-- start Information supplied --

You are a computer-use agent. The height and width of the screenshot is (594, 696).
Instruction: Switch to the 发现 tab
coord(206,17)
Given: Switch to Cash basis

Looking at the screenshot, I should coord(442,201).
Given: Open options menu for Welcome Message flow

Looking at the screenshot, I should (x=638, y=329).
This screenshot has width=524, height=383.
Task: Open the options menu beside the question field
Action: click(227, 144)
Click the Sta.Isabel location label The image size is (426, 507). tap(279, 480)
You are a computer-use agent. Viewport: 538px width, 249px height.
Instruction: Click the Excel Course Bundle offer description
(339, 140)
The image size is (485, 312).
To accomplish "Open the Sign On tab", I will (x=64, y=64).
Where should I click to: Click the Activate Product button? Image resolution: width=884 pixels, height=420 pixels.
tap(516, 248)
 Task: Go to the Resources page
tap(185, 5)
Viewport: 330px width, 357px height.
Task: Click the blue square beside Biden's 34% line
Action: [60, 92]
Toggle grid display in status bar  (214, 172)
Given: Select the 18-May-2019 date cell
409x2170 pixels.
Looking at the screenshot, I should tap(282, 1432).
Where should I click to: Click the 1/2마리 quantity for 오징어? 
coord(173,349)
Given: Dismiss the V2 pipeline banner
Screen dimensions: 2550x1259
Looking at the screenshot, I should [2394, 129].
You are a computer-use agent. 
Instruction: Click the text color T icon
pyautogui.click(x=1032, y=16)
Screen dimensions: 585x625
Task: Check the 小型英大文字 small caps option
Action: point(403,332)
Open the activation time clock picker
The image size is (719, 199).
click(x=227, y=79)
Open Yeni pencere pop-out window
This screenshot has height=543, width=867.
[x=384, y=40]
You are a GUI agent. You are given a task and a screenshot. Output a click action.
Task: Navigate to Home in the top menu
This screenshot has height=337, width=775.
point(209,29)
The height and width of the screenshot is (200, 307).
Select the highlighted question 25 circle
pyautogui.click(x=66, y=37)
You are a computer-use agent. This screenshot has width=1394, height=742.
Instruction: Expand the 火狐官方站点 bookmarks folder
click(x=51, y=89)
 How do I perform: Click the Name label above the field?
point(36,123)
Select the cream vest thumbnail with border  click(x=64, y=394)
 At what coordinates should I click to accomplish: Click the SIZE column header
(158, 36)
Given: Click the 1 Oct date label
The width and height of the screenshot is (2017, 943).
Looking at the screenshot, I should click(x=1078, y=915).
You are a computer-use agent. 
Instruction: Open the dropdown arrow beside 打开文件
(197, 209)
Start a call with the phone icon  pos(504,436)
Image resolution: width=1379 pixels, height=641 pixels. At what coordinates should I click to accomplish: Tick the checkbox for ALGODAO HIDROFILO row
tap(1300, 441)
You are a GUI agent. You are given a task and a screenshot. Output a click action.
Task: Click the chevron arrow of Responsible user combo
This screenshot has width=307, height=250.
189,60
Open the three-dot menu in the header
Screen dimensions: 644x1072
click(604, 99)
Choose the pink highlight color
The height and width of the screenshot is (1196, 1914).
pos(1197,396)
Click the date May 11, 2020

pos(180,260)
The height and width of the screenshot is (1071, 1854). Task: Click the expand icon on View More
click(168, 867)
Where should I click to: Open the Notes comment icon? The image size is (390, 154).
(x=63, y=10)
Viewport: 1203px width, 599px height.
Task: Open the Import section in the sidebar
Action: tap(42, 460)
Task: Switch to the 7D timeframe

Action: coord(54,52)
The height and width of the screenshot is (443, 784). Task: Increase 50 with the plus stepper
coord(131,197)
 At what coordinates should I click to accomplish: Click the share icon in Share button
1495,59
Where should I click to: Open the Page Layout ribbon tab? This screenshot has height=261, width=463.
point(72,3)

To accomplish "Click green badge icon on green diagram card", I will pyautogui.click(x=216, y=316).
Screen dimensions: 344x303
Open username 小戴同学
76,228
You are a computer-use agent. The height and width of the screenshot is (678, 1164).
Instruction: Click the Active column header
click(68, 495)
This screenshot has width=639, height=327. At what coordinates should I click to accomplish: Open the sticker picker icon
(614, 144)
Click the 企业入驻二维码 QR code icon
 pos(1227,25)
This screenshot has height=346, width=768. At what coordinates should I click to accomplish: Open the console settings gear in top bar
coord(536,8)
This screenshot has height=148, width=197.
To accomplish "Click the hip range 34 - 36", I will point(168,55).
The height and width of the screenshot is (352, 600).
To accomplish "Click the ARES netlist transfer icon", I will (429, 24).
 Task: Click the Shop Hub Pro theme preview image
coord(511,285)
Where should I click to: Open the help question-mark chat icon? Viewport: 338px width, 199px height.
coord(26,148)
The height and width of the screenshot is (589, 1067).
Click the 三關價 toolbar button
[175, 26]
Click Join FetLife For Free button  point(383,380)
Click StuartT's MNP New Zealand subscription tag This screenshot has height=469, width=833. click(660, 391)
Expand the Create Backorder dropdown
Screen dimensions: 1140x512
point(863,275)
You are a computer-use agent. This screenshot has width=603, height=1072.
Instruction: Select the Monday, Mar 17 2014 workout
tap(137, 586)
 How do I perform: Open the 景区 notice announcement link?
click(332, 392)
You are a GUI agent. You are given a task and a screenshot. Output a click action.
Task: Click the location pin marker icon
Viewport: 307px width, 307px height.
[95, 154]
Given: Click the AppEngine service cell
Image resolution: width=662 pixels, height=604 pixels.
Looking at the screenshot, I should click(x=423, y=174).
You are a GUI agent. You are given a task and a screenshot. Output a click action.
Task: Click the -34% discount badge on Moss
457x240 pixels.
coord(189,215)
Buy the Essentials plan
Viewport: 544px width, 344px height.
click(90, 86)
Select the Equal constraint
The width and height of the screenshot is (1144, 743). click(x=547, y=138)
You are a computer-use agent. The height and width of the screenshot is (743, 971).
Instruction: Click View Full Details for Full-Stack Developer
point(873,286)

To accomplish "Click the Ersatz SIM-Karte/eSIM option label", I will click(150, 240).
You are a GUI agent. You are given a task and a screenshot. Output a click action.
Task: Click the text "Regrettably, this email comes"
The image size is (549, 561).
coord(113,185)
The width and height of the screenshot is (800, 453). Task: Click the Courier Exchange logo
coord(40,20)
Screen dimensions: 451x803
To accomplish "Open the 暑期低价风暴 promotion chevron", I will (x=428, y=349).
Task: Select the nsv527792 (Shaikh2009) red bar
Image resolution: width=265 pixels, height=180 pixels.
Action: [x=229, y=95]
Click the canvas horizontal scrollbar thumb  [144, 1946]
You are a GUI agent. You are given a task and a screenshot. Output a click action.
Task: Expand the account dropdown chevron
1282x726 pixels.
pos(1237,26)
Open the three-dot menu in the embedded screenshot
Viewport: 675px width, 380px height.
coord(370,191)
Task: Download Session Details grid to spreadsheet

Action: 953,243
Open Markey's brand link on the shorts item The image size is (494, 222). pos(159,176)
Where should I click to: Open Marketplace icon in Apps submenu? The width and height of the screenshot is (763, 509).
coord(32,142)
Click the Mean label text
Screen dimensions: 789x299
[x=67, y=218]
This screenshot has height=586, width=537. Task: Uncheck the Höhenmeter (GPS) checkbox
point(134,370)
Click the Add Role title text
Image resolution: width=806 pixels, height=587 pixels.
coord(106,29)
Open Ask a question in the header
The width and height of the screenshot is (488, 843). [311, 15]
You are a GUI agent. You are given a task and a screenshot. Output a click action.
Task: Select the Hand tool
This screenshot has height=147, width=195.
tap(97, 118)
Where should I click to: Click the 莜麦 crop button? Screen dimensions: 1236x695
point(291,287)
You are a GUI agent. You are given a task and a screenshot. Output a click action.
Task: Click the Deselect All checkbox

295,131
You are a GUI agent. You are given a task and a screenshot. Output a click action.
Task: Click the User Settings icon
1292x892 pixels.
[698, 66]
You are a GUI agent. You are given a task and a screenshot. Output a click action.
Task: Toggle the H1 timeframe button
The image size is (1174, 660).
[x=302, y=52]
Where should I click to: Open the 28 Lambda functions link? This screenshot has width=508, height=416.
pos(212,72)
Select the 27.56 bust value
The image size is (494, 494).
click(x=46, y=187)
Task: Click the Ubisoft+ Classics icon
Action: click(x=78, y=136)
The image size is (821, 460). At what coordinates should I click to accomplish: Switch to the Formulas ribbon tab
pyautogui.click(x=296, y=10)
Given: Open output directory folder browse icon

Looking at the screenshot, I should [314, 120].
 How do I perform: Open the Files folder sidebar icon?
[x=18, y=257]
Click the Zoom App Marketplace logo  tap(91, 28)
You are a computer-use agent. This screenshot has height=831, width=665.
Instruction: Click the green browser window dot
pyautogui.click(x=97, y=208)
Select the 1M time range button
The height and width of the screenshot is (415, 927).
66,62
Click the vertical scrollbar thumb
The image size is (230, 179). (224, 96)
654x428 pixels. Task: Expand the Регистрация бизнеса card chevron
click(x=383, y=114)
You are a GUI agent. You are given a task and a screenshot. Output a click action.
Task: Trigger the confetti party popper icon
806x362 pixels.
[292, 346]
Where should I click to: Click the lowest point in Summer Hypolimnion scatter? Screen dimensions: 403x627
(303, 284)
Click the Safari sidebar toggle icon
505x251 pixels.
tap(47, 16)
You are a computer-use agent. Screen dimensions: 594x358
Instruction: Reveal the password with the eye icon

-- end Information supplied --

#### Problem statement
Duplicate the listing lines starting with the line containing "The image size is (485, 312)." and going on through the line containing "Toggle grid display".

#### Solution to this exercise
The image size is (485, 312).
To accomplish "Open the Sign On tab", I will (x=64, y=64).
Where should I click to: Click the Activate Product button? Image resolution: width=884 pixels, height=420 pixels.
tap(516, 248)
 Task: Go to the Resources page
tap(185, 5)
Viewport: 330px width, 357px height.
Task: Click the blue square beside Biden's 34% line
Action: [60, 92]
Toggle grid display in status bar  (214, 172)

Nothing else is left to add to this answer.